_BRIEF 1:_
In the AutoGlym thread, which product did Lupostef say didn't work at all?
_BRIEF 2:_
Carry on the AutoGlym thread from its final post.

_GIVEN PASSAGE:_

* * * * *

# AutoGlym Products - How good?



## Kobeone (Dec 14, 2011)

Hi guys

Plan on really getting into detailing in the new year and once my back gets better, and just wanted some advice on products. Have been bought a load of Meguiars stuff for xmas which i have used before anyways, however i work for B&Q and we sell the Autoglym stuff and its currently on 3 for 2 so was thinking of buying some bits - Tar remover, glass polish and some trim revive stuff, but because i have never used it before, is this stuff worth it? Im also gonna be buying some of the lambswool mitts (synthetic) at £2.48 each so for 3 mitts i'll only pay £4 with discount!!

Thanks guys

Rich


----------



## bigmc (Mar 22, 2010)

Yes it's good stuff, there is better out there but for the price point and availability it's hard to beat.


----------



## uruk hai (Apr 5, 2009)

You will find find a lot of different views regarding the products of various companies but here are the AG products I have used and I think they are very good not to mention some being good value for money.

Super resign polish
Extra Gloss Protection
Rapid detailer
Glass Polish
Fast glass
Vinyl and Rubber care
Hi-Foam Interior Shampoo
Interior Shampoo
Perfect Palm Microfibre applicator
Air-Con Sanitizer


----------



## Kobeone (Dec 14, 2011)

Thanks guys, ill think ill buy some as i can get 3 products for less than a tenner, so wont lose out on much if i dont like it ......


----------



## bigmc (Mar 22, 2010)

I'll add BSC to the list above, it's a brilliant shampoo and good vfm.


----------



## DMH-01 (Mar 29, 2011)

HD Wax and Aquawax are also good products.


----------



## Lupostef (Nov 20, 2011)

The only one I wouldn't bother with us the tar remover, didn't work for me at all!

* * * * *

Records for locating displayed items

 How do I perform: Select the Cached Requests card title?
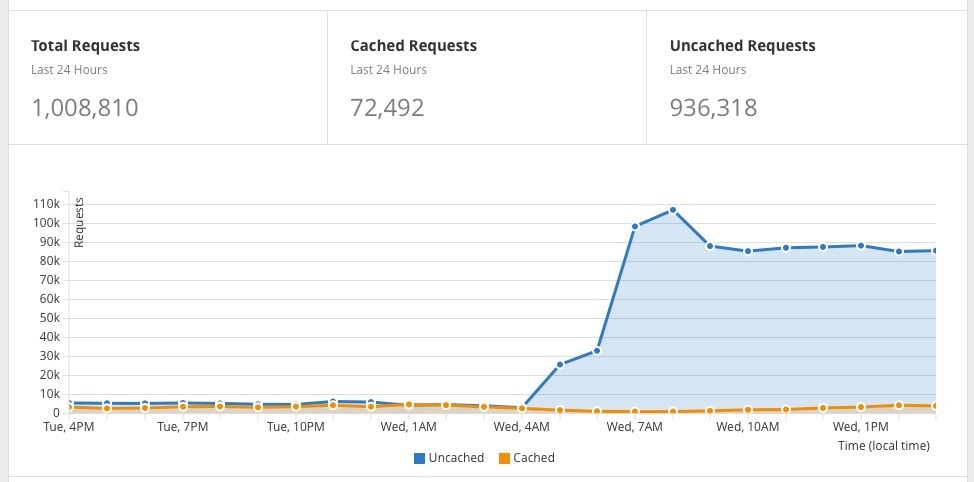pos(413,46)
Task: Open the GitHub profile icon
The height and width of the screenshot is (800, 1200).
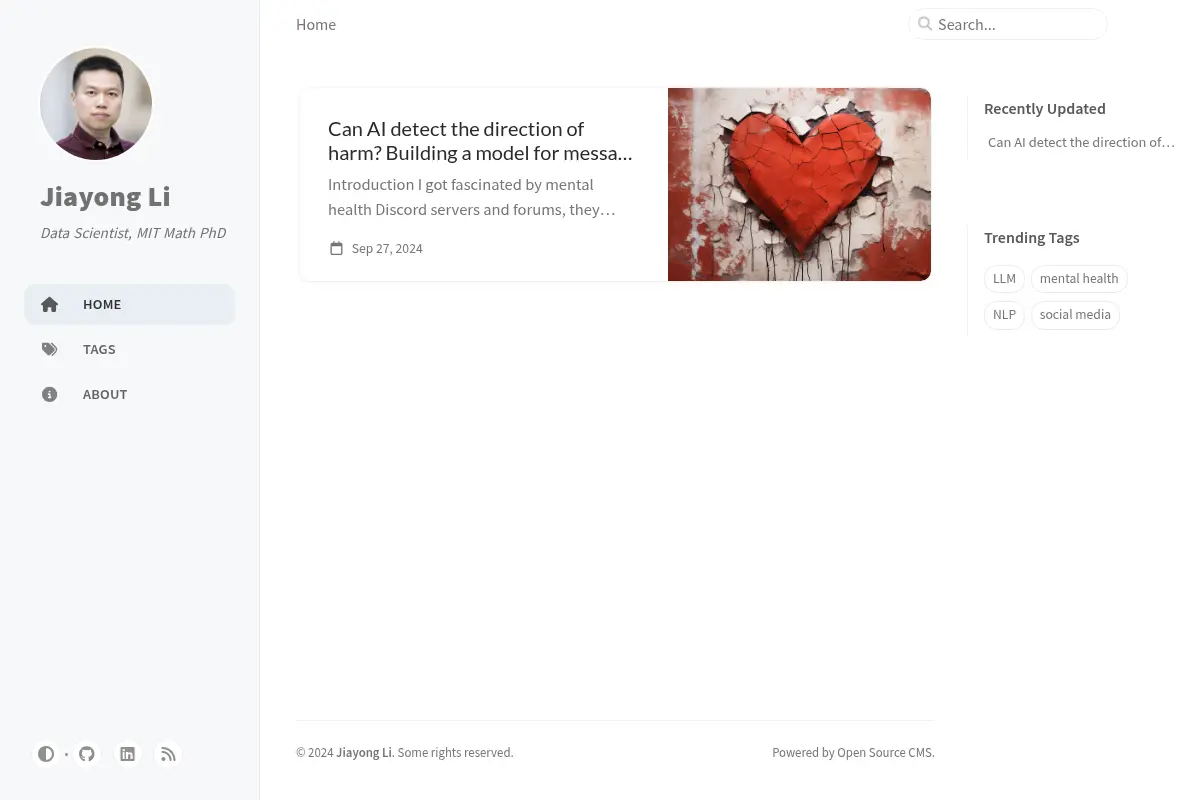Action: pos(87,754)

* * * * *

_TASK ANSWER 1:_
The tar remover.

_TASK ANSWER 2:_
----------



## Strothow (Oct 29, 2009)

bigmc said:


> I'll add BSC to the list above, it's a brilliant shampoo and good vfm.


+1, i try loads of shampoo's and always go back to this.



Lupostef said:


> The only one I wouldn't bother with us the tar remover, didn't work for me at all!


If it didn't work for you "at all", then you were doing something wrong or you weren't trying to remove tar...It does work, just expensive compared to Tardis...


----------



## Alex_225 (Feb 7, 2008)

bigmc said:


> Yes it's good stuff, there is better out there but for the price point and availability it's hard to beat.


That's very much my thinking, for what it costs and how easy it is to get hold of I think it's a great line of products.

I certainly use a variety of their products alongside other branded products.


----------



## Lupostef (Nov 20, 2011)

Strothow said:


> If it didn't work for you "at all", then you were doing something wrong or you weren't trying to remove tar...It does work, just expensive compared to Tardis...


Phrased that wrong then, didn't mean it had no effect, you just summed it up by saying theres better for less :thumb:

Pick up some srp if they stock it, it's always in my bag


----------



## Tazz (Aug 23, 2010)

the tyre shine spray isnt very good though, doesnt even last 24 hours

fast glass and srp are my fave ag products, both so easy to work with


----------



## Mean & clean (Aug 19, 2007)

I've used...

Fast Glass.
Rapid Detailer.
Aqua Wax.
Super Resin Polish.
Intensive Tar Remover.

All good, but some cheaper over the counter rivals I've found better.

TW Clear Vue is a better performer than AG Fast Glass, by a considerable amount IMO.

White Spirit is much the same as Intensive Tar Remover.

I think SRP is average and something like Scratch X or Swirl X is more effective for an over the counter polish.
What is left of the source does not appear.